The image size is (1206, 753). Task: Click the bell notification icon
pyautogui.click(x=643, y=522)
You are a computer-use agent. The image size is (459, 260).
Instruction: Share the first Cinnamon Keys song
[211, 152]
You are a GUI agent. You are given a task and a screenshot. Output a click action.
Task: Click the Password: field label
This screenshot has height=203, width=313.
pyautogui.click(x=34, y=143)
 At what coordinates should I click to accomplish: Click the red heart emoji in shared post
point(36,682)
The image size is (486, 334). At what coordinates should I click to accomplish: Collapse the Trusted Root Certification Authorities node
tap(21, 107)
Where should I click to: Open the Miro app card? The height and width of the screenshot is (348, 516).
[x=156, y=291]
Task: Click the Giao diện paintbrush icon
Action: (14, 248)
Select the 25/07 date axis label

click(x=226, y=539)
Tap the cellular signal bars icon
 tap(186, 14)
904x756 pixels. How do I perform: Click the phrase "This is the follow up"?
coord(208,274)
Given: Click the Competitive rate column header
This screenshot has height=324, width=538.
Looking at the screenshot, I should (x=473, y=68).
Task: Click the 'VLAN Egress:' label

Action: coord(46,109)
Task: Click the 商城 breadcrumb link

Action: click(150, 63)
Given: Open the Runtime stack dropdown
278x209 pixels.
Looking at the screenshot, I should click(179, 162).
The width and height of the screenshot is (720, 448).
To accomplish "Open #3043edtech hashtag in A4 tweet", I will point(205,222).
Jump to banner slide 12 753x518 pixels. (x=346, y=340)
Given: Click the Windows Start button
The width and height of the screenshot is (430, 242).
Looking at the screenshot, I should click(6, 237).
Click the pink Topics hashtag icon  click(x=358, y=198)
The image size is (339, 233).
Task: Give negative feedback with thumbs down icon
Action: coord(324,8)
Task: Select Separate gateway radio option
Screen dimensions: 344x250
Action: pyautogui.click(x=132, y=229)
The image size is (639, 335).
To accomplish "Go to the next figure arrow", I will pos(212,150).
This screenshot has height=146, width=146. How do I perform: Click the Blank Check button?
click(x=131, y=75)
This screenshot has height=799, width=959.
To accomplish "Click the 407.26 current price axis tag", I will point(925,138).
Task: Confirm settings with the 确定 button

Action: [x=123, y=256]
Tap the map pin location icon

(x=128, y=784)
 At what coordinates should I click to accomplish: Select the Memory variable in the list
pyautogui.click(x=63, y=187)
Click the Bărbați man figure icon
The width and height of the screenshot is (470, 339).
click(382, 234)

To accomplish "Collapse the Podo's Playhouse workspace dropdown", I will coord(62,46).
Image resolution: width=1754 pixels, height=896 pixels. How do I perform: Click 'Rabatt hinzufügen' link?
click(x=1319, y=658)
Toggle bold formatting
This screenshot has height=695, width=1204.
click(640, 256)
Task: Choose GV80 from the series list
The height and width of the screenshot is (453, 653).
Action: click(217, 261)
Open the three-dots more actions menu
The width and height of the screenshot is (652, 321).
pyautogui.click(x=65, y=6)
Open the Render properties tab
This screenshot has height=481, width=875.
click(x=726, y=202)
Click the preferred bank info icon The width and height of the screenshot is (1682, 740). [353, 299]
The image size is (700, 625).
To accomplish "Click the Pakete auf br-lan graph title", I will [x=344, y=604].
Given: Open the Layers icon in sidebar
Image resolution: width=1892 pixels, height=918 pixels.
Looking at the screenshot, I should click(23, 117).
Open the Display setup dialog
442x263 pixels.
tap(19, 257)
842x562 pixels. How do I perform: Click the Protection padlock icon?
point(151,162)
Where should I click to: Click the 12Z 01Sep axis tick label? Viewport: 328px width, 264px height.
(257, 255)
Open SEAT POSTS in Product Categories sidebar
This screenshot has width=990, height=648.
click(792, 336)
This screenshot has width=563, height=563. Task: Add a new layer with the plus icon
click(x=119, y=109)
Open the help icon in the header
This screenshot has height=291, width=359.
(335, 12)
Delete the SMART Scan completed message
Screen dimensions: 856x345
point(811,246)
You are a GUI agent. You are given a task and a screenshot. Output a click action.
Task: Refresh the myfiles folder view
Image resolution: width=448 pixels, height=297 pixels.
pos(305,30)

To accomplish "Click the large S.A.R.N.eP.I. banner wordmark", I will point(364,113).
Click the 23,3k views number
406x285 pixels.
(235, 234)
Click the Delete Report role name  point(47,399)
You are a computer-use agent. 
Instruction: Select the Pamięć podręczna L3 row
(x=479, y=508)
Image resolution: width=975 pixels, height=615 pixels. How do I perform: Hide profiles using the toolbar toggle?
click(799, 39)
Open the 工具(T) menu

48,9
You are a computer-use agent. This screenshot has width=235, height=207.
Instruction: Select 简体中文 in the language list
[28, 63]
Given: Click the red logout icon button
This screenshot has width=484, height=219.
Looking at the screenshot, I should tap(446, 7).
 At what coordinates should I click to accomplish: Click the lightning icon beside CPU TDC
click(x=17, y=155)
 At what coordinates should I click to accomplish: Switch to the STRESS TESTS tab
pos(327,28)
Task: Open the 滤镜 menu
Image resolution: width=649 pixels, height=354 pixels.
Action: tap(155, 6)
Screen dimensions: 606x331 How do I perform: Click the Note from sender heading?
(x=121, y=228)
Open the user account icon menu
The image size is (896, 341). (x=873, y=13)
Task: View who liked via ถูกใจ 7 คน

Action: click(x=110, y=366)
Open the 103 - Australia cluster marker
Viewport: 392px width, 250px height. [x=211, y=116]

Task instructions
Return every line of the records above verbatim.

Problem solution
The image size is (1206, 753). Task: Click the bell notification icon
pyautogui.click(x=643, y=522)
You are a computer-use agent. The image size is (459, 260).
Instruction: Share the first Cinnamon Keys song
[211, 152]
You are a GUI agent. You are given a task and a screenshot. Output a click action.
Task: Click the Password: field label
This screenshot has height=203, width=313.
pyautogui.click(x=34, y=143)
 At what coordinates should I click to accomplish: Click the red heart emoji in shared post
point(36,682)
The image size is (486, 334). At what coordinates should I click to accomplish: Collapse the Trusted Root Certification Authorities node
tap(21, 107)
Where should I click to: Open the Miro app card? The height and width of the screenshot is (348, 516).
[x=156, y=291]
Task: Click the Giao diện paintbrush icon
Action: (14, 248)
Select the 25/07 date axis label

click(x=226, y=539)
Tap the cellular signal bars icon
 tap(186, 14)
904x756 pixels. How do I perform: Click the phrase "This is the follow up"?
coord(208,274)
Given: Click the Competitive rate column header
This screenshot has height=324, width=538.
Looking at the screenshot, I should (x=473, y=68).
Task: Click the 'VLAN Egress:' label

Action: coord(46,109)
Task: Click the 商城 breadcrumb link

Action: click(150, 63)
Given: Open the Runtime stack dropdown
278x209 pixels.
Looking at the screenshot, I should click(179, 162).
The width and height of the screenshot is (720, 448).
To accomplish "Open #3043edtech hashtag in A4 tweet", I will point(205,222).
Jump to banner slide 12 753x518 pixels. (x=346, y=340)
Given: Click the Windows Start button
The width and height of the screenshot is (430, 242).
Looking at the screenshot, I should click(6, 237).
Click the pink Topics hashtag icon  click(x=358, y=198)
The image size is (339, 233).
Task: Give negative feedback with thumbs down icon
Action: coord(324,8)
Task: Select Separate gateway radio option
Screen dimensions: 344x250
Action: pyautogui.click(x=132, y=229)
The image size is (639, 335).
To accomplish "Go to the next figure arrow", I will pos(212,150).
This screenshot has height=146, width=146. How do I perform: Click the Blank Check button?
click(x=131, y=75)
This screenshot has height=799, width=959.
To accomplish "Click the 407.26 current price axis tag", I will point(925,138).
Task: Confirm settings with the 确定 button

Action: [x=123, y=256]
Tap the map pin location icon

(x=128, y=784)
 At what coordinates should I click to accomplish: Select the Memory variable in the list
pyautogui.click(x=63, y=187)
Click the Bărbați man figure icon
The width and height of the screenshot is (470, 339).
click(382, 234)

To accomplish "Collapse the Podo's Playhouse workspace dropdown", I will coord(62,46).
Image resolution: width=1754 pixels, height=896 pixels. How do I perform: Click 'Rabatt hinzufügen' link?
click(x=1319, y=658)
Toggle bold formatting
This screenshot has height=695, width=1204.
click(640, 256)
Task: Choose GV80 from the series list
The height and width of the screenshot is (453, 653).
Action: click(217, 261)
Open the three-dots more actions menu
The width and height of the screenshot is (652, 321).
pyautogui.click(x=65, y=6)
Open the Render properties tab
This screenshot has height=481, width=875.
click(x=726, y=202)
Click the preferred bank info icon The width and height of the screenshot is (1682, 740). [353, 299]
The image size is (700, 625).
To accomplish "Click the Pakete auf br-lan graph title", I will [x=344, y=604].
Given: Open the Layers icon in sidebar
Image resolution: width=1892 pixels, height=918 pixels.
Looking at the screenshot, I should click(23, 117).
Open the Display setup dialog
442x263 pixels.
tap(19, 257)
842x562 pixels. How do I perform: Click the Protection padlock icon?
point(151,162)
Where should I click to: Click the 12Z 01Sep axis tick label? Viewport: 328px width, 264px height.
(257, 255)
Open SEAT POSTS in Product Categories sidebar
This screenshot has width=990, height=648.
click(792, 336)
This screenshot has width=563, height=563. Task: Add a new layer with the plus icon
click(x=119, y=109)
Open the help icon in the header
This screenshot has height=291, width=359.
(335, 12)
Delete the SMART Scan completed message
Screen dimensions: 856x345
point(811,246)
You are a GUI agent. You are given a task and a screenshot. Output a click action.
Task: Refresh the myfiles folder view
Image resolution: width=448 pixels, height=297 pixels.
pos(305,30)

To accomplish "Click the large S.A.R.N.eP.I. banner wordmark", I will point(364,113).
Click the 23,3k views number
406x285 pixels.
(235, 234)
Click the Delete Report role name  point(47,399)
You are a computer-use agent. 
Instruction: Select the Pamięć podręczna L3 row
(x=479, y=508)
Image resolution: width=975 pixels, height=615 pixels. How do I perform: Hide profiles using the toolbar toggle?
click(799, 39)
Open the 工具(T) menu

48,9
You are a computer-use agent. This screenshot has width=235, height=207.
Instruction: Select 简体中文 in the language list
[28, 63]
Given: Click the red logout icon button
This screenshot has width=484, height=219.
Looking at the screenshot, I should tap(446, 7).
 At what coordinates should I click to accomplish: Click the lightning icon beside CPU TDC
click(x=17, y=155)
 At what coordinates should I click to accomplish: Switch to the STRESS TESTS tab
pos(327,28)
Task: Open the 滤镜 menu
Image resolution: width=649 pixels, height=354 pixels.
Action: tap(155, 6)
Screen dimensions: 606x331 How do I perform: Click the Note from sender heading?
(x=121, y=228)
Open the user account icon menu
The image size is (896, 341). (x=873, y=13)
Task: View who liked via ถูกใจ 7 คน

Action: click(x=110, y=366)
Open the 103 - Australia cluster marker
Viewport: 392px width, 250px height. [x=211, y=116]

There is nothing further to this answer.